Provided data:
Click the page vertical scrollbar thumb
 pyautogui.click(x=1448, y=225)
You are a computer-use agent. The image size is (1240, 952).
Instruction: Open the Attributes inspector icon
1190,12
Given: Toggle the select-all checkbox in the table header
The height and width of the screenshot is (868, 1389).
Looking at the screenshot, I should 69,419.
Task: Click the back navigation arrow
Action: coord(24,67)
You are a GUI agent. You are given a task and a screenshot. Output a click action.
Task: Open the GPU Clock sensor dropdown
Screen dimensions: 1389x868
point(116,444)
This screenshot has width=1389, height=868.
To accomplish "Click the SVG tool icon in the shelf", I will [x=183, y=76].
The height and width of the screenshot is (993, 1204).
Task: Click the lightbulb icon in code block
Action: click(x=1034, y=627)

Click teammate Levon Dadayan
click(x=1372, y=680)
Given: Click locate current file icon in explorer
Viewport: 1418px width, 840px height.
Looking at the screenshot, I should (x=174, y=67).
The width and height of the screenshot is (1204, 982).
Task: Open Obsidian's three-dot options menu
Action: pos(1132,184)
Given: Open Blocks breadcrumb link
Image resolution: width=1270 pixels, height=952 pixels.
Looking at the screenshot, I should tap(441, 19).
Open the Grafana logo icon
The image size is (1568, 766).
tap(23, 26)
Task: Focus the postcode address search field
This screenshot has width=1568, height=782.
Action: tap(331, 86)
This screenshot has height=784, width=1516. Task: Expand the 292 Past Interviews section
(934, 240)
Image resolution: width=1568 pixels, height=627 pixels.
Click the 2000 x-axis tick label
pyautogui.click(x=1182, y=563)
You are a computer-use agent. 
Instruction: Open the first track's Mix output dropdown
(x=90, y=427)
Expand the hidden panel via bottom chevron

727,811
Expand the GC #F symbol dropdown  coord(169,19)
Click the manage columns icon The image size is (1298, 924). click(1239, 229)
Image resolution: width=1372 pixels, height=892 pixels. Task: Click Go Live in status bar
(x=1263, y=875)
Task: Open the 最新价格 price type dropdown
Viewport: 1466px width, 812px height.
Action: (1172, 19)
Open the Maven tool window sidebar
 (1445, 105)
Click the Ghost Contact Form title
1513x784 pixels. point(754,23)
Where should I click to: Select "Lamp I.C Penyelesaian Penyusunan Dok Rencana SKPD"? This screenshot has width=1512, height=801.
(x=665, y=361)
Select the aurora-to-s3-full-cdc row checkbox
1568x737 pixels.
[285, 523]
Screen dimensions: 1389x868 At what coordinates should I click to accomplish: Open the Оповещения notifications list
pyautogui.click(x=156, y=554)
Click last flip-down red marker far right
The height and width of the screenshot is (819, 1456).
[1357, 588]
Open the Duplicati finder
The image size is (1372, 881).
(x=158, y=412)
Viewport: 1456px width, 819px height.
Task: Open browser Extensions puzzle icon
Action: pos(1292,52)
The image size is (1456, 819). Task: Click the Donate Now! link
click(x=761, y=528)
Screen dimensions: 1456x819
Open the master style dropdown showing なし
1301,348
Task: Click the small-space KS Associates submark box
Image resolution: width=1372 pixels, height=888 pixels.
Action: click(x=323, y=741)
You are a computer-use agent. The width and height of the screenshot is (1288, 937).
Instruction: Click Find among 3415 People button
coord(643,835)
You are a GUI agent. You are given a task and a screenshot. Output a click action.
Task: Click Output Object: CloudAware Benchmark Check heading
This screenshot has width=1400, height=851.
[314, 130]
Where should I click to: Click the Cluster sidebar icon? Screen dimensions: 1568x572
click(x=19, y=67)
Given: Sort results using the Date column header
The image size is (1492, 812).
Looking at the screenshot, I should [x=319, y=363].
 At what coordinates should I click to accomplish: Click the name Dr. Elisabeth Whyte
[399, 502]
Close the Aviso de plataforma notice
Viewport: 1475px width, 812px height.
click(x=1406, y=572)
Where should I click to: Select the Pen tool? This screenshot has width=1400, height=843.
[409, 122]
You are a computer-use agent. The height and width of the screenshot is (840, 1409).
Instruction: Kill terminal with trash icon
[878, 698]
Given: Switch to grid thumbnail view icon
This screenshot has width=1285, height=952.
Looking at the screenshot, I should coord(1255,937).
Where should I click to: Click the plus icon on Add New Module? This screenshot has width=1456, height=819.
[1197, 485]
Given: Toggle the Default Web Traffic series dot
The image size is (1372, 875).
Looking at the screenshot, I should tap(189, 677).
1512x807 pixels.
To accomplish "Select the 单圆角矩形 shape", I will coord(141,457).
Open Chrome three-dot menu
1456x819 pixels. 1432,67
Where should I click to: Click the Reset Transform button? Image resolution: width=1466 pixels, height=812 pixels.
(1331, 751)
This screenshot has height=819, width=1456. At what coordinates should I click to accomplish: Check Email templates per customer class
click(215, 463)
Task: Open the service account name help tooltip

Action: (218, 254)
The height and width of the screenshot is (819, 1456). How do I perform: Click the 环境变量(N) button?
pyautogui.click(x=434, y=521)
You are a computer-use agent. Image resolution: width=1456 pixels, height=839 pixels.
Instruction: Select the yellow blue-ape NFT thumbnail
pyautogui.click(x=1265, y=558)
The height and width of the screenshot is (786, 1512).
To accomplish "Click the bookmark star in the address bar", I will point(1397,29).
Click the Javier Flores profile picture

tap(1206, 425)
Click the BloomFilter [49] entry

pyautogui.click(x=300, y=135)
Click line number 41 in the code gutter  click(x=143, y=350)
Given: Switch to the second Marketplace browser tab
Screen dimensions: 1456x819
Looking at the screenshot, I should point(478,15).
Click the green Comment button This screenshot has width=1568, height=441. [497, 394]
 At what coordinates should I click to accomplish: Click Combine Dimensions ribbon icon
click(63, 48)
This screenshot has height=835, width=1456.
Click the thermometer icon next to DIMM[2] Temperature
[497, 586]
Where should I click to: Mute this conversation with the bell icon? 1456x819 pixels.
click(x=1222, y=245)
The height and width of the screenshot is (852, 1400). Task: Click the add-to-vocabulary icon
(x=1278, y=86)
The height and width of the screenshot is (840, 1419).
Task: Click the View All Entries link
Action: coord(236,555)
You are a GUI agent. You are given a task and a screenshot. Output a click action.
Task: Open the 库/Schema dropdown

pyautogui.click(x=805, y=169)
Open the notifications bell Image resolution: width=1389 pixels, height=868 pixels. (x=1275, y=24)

Task directions:
Faithfully reproduce all of the material.

Reply:
Click the page vertical scrollbar thumb
 pyautogui.click(x=1448, y=225)
You are a computer-use agent. The image size is (1240, 952).
Instruction: Open the Attributes inspector icon
1190,12
Given: Toggle the select-all checkbox in the table header
The height and width of the screenshot is (868, 1389).
Looking at the screenshot, I should 69,419.
Task: Click the back navigation arrow
Action: coord(24,67)
You are a GUI agent. You are given a task and a screenshot. Output a click action.
Task: Open the GPU Clock sensor dropdown
Screen dimensions: 1389x868
point(116,444)
This screenshot has width=1389, height=868.
To accomplish "Click the SVG tool icon in the shelf", I will [x=183, y=76].
The height and width of the screenshot is (993, 1204).
Task: Click the lightbulb icon in code block
Action: click(x=1034, y=627)

Click teammate Levon Dadayan
click(x=1372, y=680)
Given: Click locate current file icon in explorer
Viewport: 1418px width, 840px height.
Looking at the screenshot, I should (x=174, y=67).
The width and height of the screenshot is (1204, 982).
Task: Open Obsidian's three-dot options menu
Action: pos(1132,184)
Given: Open Blocks breadcrumb link
Image resolution: width=1270 pixels, height=952 pixels.
Looking at the screenshot, I should tap(441, 19).
Open the Grafana logo icon
The image size is (1568, 766).
tap(23, 26)
Task: Focus the postcode address search field
This screenshot has width=1568, height=782.
Action: tap(331, 86)
This screenshot has height=784, width=1516. Task: Expand the 292 Past Interviews section
(934, 240)
Image resolution: width=1568 pixels, height=627 pixels.
Click the 2000 x-axis tick label
pyautogui.click(x=1182, y=563)
You are a computer-use agent. 
Instruction: Open the first track's Mix output dropdown
(x=90, y=427)
Expand the hidden panel via bottom chevron

727,811
Expand the GC #F symbol dropdown  coord(169,19)
Click the manage columns icon The image size is (1298, 924). click(1239, 229)
Image resolution: width=1372 pixels, height=892 pixels. Task: Click Go Live in status bar
(x=1263, y=875)
Task: Open the 最新价格 price type dropdown
Viewport: 1466px width, 812px height.
Action: (1172, 19)
Open the Maven tool window sidebar
 (1445, 105)
Click the Ghost Contact Form title
1513x784 pixels. point(754,23)
Where should I click to: Select "Lamp I.C Penyelesaian Penyusunan Dok Rencana SKPD"? This screenshot has width=1512, height=801.
(x=665, y=361)
Select the aurora-to-s3-full-cdc row checkbox
1568x737 pixels.
[285, 523]
Screen dimensions: 1389x868 At what coordinates should I click to accomplish: Open the Оповещения notifications list
pyautogui.click(x=156, y=554)
Click last flip-down red marker far right
The height and width of the screenshot is (819, 1456).
[1357, 588]
Open the Duplicati finder
The image size is (1372, 881).
(x=158, y=412)
Viewport: 1456px width, 819px height.
Task: Open browser Extensions puzzle icon
Action: pos(1292,52)
The image size is (1456, 819). Task: Click the Donate Now! link
click(x=761, y=528)
Screen dimensions: 1456x819
Open the master style dropdown showing なし
1301,348
Task: Click the small-space KS Associates submark box
Image resolution: width=1372 pixels, height=888 pixels.
Action: click(x=323, y=741)
You are a computer-use agent. The width and height of the screenshot is (1288, 937).
Instruction: Click Find among 3415 People button
coord(643,835)
You are a GUI agent. You are given a task and a screenshot. Output a click action.
Task: Click Output Object: CloudAware Benchmark Check heading
This screenshot has width=1400, height=851.
[314, 130]
Where should I click to: Click the Cluster sidebar icon? Screen dimensions: 1568x572
click(x=19, y=67)
Given: Sort results using the Date column header
The image size is (1492, 812).
Looking at the screenshot, I should [x=319, y=363].
 At what coordinates should I click to accomplish: Click the name Dr. Elisabeth Whyte
[399, 502]
Close the Aviso de plataforma notice
Viewport: 1475px width, 812px height.
click(x=1406, y=572)
Where should I click to: Select the Pen tool? This screenshot has width=1400, height=843.
[409, 122]
You are a computer-use agent. The height and width of the screenshot is (840, 1409).
Instruction: Kill terminal with trash icon
[878, 698]
Given: Switch to grid thumbnail view icon
This screenshot has width=1285, height=952.
Looking at the screenshot, I should coord(1255,937).
Where should I click to: Click the plus icon on Add New Module? This screenshot has width=1456, height=819.
[1197, 485]
Given: Toggle the Default Web Traffic series dot
The image size is (1372, 875).
Looking at the screenshot, I should tap(189, 677).
1512x807 pixels.
To accomplish "Select the 单圆角矩形 shape", I will coord(141,457).
Open Chrome three-dot menu
1456x819 pixels. 1432,67
Where should I click to: Click the Reset Transform button? Image resolution: width=1466 pixels, height=812 pixels.
(1331, 751)
This screenshot has height=819, width=1456. At what coordinates should I click to accomplish: Check Email templates per customer class
click(215, 463)
Task: Open the service account name help tooltip

Action: (218, 254)
The height and width of the screenshot is (819, 1456). How do I perform: Click the 环境变量(N) button?
pyautogui.click(x=434, y=521)
You are a computer-use agent. Image resolution: width=1456 pixels, height=839 pixels.
Instruction: Select the yellow blue-ape NFT thumbnail
pyautogui.click(x=1265, y=558)
The height and width of the screenshot is (786, 1512).
To accomplish "Click the bookmark star in the address bar", I will point(1397,29).
Click the Javier Flores profile picture

tap(1206, 425)
Click the BloomFilter [49] entry

pyautogui.click(x=300, y=135)
Click line number 41 in the code gutter  click(x=143, y=350)
Given: Switch to the second Marketplace browser tab
Screen dimensions: 1456x819
Looking at the screenshot, I should point(478,15).
Click the green Comment button This screenshot has width=1568, height=441. [497, 394]
 At what coordinates should I click to accomplish: Click Combine Dimensions ribbon icon
click(63, 48)
This screenshot has height=835, width=1456.
Click the thermometer icon next to DIMM[2] Temperature
[497, 586]
Where should I click to: Mute this conversation with the bell icon? 1456x819 pixels.
click(x=1222, y=245)
The height and width of the screenshot is (852, 1400). Task: Click the add-to-vocabulary icon
(x=1278, y=86)
The height and width of the screenshot is (840, 1419).
Task: Click the View All Entries link
Action: coord(236,555)
You are a GUI agent. You are given a task and a screenshot. Output a click action.
Task: Open the 库/Schema dropdown

pyautogui.click(x=805, y=169)
Open the notifications bell Image resolution: width=1389 pixels, height=868 pixels. (x=1275, y=24)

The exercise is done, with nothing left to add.